Biscuit Pot Pie (plant-based, gluten-free)

5 from 2 votes
Here’s a comforting casserole filled with tofu, veggies, and a rich, creamy sauce, topped with soft, pillowy biscuits.
It’s a wonderful project if you have some extra time and love to put into making dinner.
Today’s insight comes from watching the Dalai Lama Global Vision Summit
The reason we suffer, and the reason we make other people suffer, is because we don’t see ourselves and the world clearly. 
We can be happier and kinder if we are aware of how we distort reality in our thinking, and how this distorted thinking drives our actions.
This awareness can arise from living mindfully – breathing, walking, chopping vegetables, going about our day.
One mindful breath or step today can take us in the direction of happiness, kindness, and less suffering for everyone.
Prep Time 30 minutes
Cook Time 50 minutes
Total Time 1 hour 20 minutes
Course Main Course
Cuisine British
Keyword casserole, comfort food, gluten-free, plant-based


Pot Pie Filling

  • 1 package extra-firm tofu, cut into cubes
  • 2 ½ cups vegetable broth or water
  • 2 Tbsp tamari
  • 2 Tbsp olive oil
  • ½ pound mushrooms, chopped
  • 1 onion, chopped
  • 2 carrots, chopped
  • 4 garlic cloves, minced
  • ½ tsp thyme
  • ½ tsp sage
  • ¼ cup brown rice flour or oat flour
  • ½ lemon, freshly squeezed
  • 3-4 medium potatoes, cubed
  • Salt and pepper to taste
  • 1 cup frozen peas
  • cup coconut milk

Biscuit topping

  • 1 ½ cups gluten-free oat flour (I just grind up oats in my food processor)
  • ¼ cup tapioca flour
  • 1 ½ Tbsp coconut sugar
  • ½ Tbsp baking powder
  • ½ tsp baking soda
  • ½ tsp salt
  • ¼ cup chilled vegan butter or margarine
  • 1/2-3/4 cup soy milk, depending on how finely ground the oat flour is (start with 1/2 cup and see if the biscuit dough is too dry)


  • Cover the tofu in the vegetable broth and soy sauce, and let it sit to marinate while you're chopping the vegetables.
  • In a large pan, heat 2 tbsp olive oil over medium heat.

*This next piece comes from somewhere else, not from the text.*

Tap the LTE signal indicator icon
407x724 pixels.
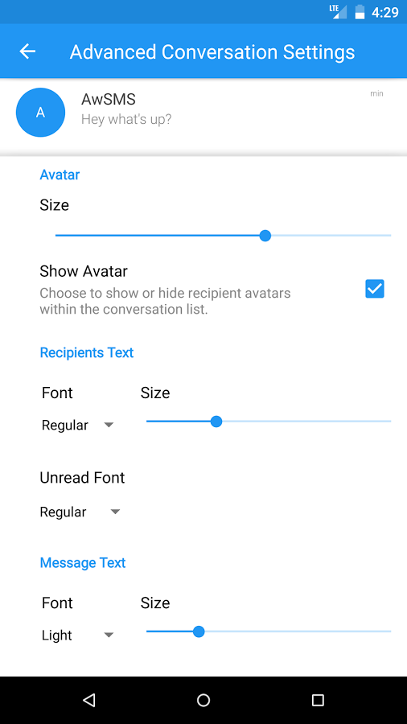(338, 11)
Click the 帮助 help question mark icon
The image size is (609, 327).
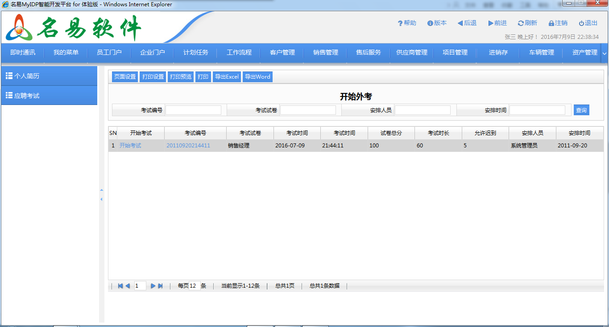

Add the onion, carrots, and garlic. Stir and cook for about 5 minutes until the onions start to brown.
  • Add the mushrooms and cook for a few more minutes until tender.
  • Stir in the gluten-free flour and cook, stirring often, for 2 minutes. Whisk in the marinade from the tofu as well as the lemon juice, making sure there are no lumps. Stir until smooth.
  • Next, add the potatoes, drained tofu, thyme, sage, salt, and pepper. Bring the stew to a boil then turn it down to a simmer. Stir occasionally and cook for about 20 minutes until the potatoes are tender.
  • Finally, add in the peas and coconut milk. Taste and adjust the seasoning if necessary, then pour into to a greased 9″x13″ baking dish.
  • For the biscuits, mix together the oat flour, coconut sugar, baking powder, baking soda, and salt.
  • Add the chilled vegan butter to the dry ingredients and use your hands to crumble the vegan butter into the dry ingredients until the mixture resembles fine crumbs.
  • Add 1/2 cup of soymilk and use a fork to stir it all together, being careful to not overmix. If it's too dry and not coming together, you can add up to 1/4 cup more soymilk. As soon as the mixture is just combined, use a large spoon to scoop out lumps of biscuit dough to place on top of the stew in a 4×3 pattern.
  • Bake at 400F for 25 minutes until the biscuits are golden brown on top and cooked all the way through. Enjoy your biscuit pot pie hot from the oven!